Retail analytics – moving video surveillance beyond security

Retail analytics – moving video surveillance beyond security and towards essential business insights

Julian Rutland, European NVS Marketing Director at Canon Europe Ltd.

Video surveillance is essential in retail, successfully helping prevent theft and ensuring the safety of staff and customers – but with more retailers switching over to IP cameras from analogue, there’s now huge potential to benefit from retail analytics, a multi-million dollar industry in its own right, by adding extra capabilities to traditional surveillance solutions.

Several well-known department stores and supermarkets are already using video-based analytics and seeing significant returns on their investment and benefits far beyond security. There’s an opportunity for many more stores to capitalise on the possibilities of retail analytics, but they need the right support from the security industry.

The current state of retail analytics
Retail analytics already available in surveillance technologies include a variety of functions, such as hotspot detection and facial recognition, which retailers can use to give insight into areas like customer age and in-store behaviour. Network camera manufacturers are supporting this development with inbuilt intelligent analytics, while video management systems can take these analytics to the next level. The challenge facing security installers and integrators
When I first entered the industry, people were just starting to talk about analytics, but now it’s a reality. The technology is there and ready to go, but the challenge for installers and integrators is that, instead of just approaching a retailer’s security teams, adding more advanced surveillance solutions means that they need to discuss the options with several stakeholders from all the different departments that will benefit. Marketing, IT and security all need to be educated on the benefits of retail analytics and how they can offer significant return on investment, before they will invest.

Retail analytics – moving video surveillance beyond security

The solution
There’s no magic fix, but it helps that retail analytics systems are scalable.

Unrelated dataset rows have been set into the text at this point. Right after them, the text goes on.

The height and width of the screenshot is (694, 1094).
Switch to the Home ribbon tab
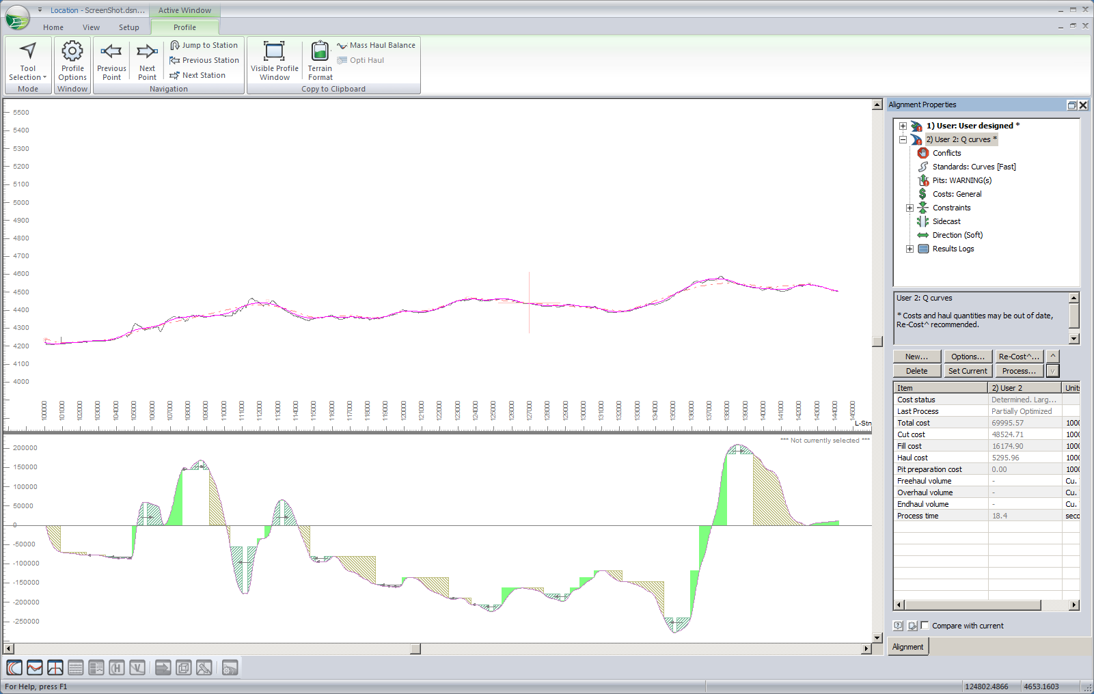coord(53,27)
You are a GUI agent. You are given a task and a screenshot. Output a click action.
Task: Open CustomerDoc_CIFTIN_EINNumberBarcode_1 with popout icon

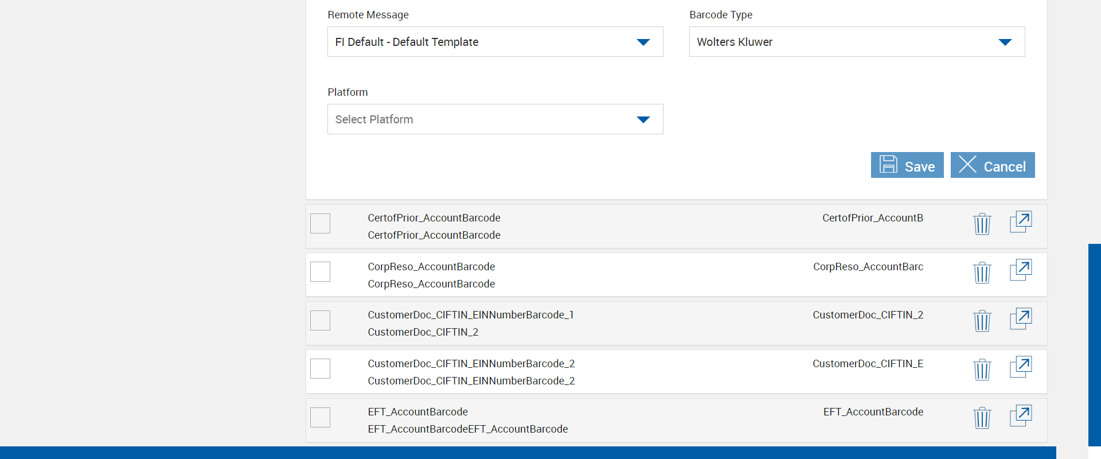pos(1020,319)
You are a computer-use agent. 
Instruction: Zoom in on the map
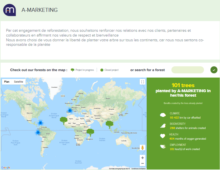tap(142, 158)
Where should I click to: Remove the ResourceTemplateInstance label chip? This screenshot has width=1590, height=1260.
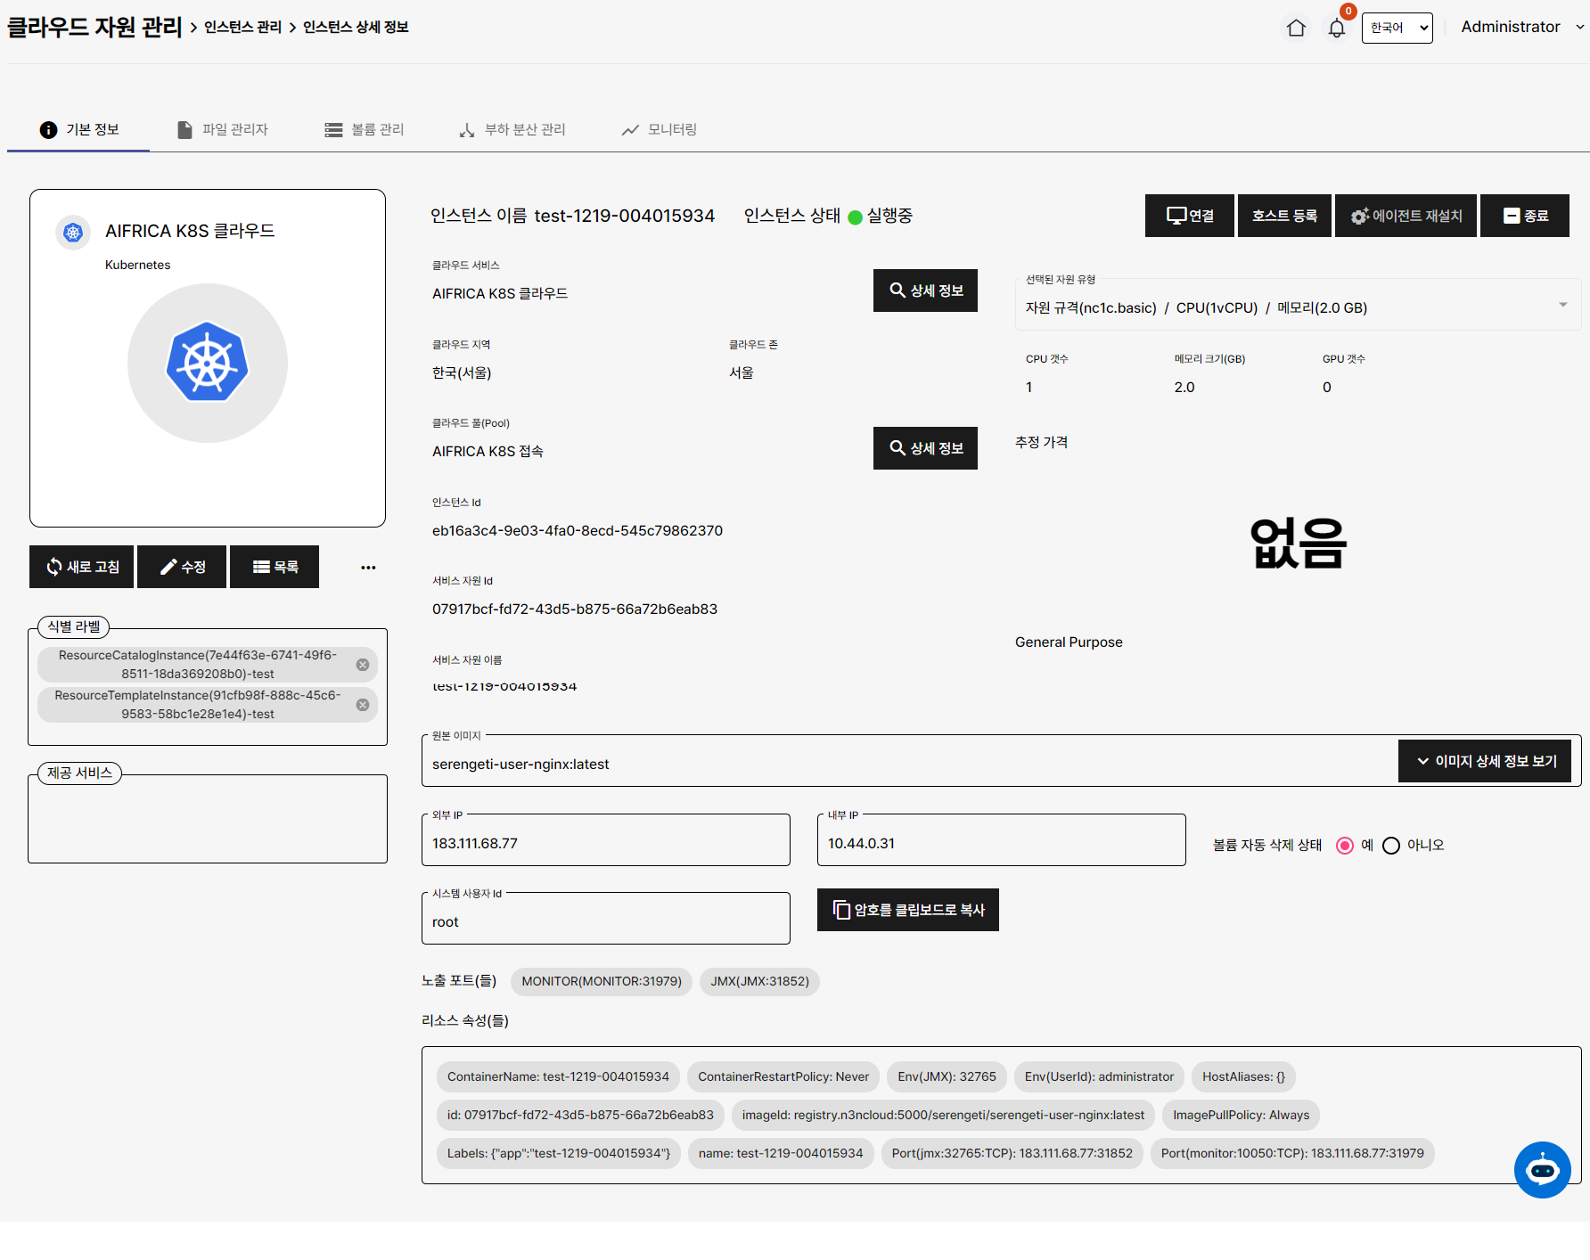coord(363,705)

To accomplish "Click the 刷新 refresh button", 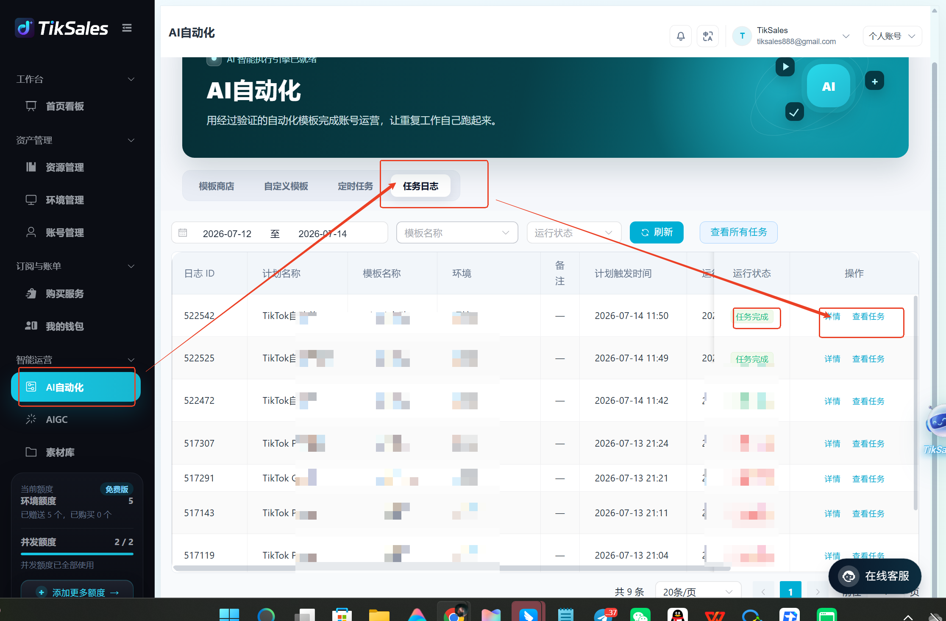I will [x=657, y=232].
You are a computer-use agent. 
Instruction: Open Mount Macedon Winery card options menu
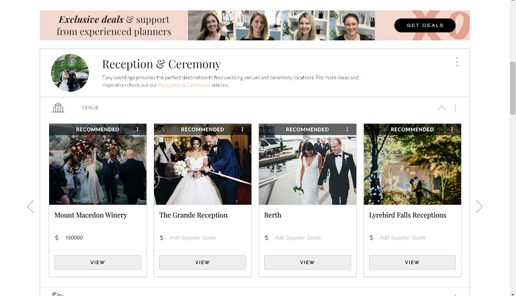[138, 130]
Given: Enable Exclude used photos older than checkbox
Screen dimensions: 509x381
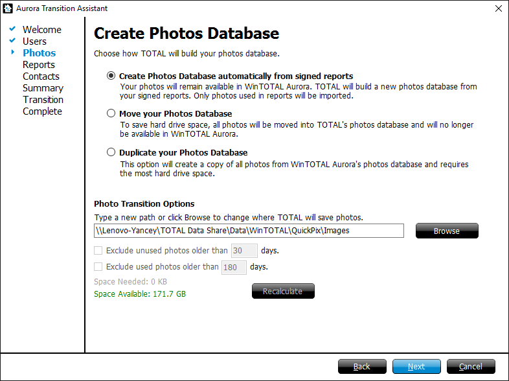Looking at the screenshot, I should click(x=98, y=266).
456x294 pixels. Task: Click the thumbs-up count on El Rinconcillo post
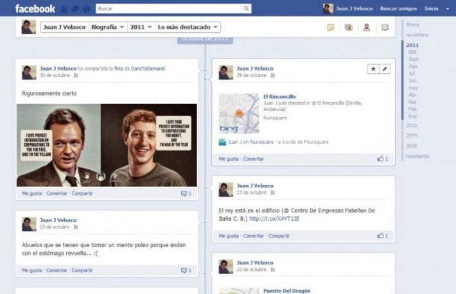tap(383, 159)
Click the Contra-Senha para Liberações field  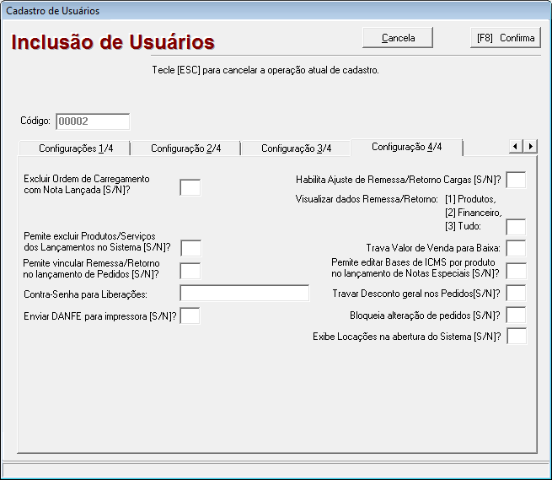pos(244,294)
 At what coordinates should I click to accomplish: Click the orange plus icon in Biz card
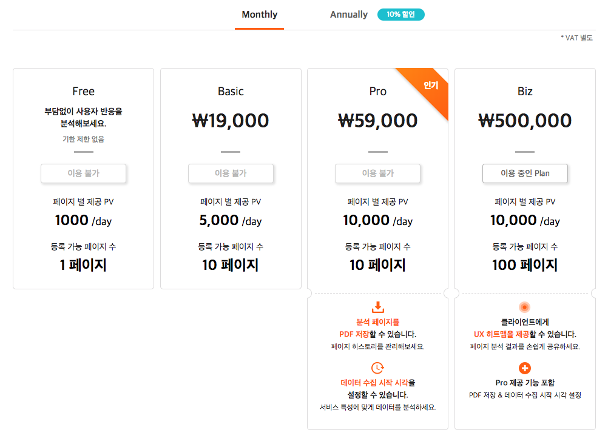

Once companies are aware of how business processes can be improved through analytics, they can buy individual components and then build up their system over time, when they’ve seen for themselves the value of the system. A retailer can start with a simple system like a single wide angle of view network camera integrated with people counting analytics to monitor the entrance to the store.

They can then compare footfall at different times and on different days to gain insight and identify busy periods in their store. These basic insights are already being used by some, like the Nama supermarket in Slovenia, to help target events, promotions and new product displays to the most customers at busy periods in the day. The data provided by this kind of installation can also inform decisions on how many staff to hire and what times of day require more staff, through to monitoring for when orders of new stock should be placed. Solutions like this provide smaller retailers, who often have the least insight into their customers, with the opportunity to use analytics without the complexity of a more in-depth system.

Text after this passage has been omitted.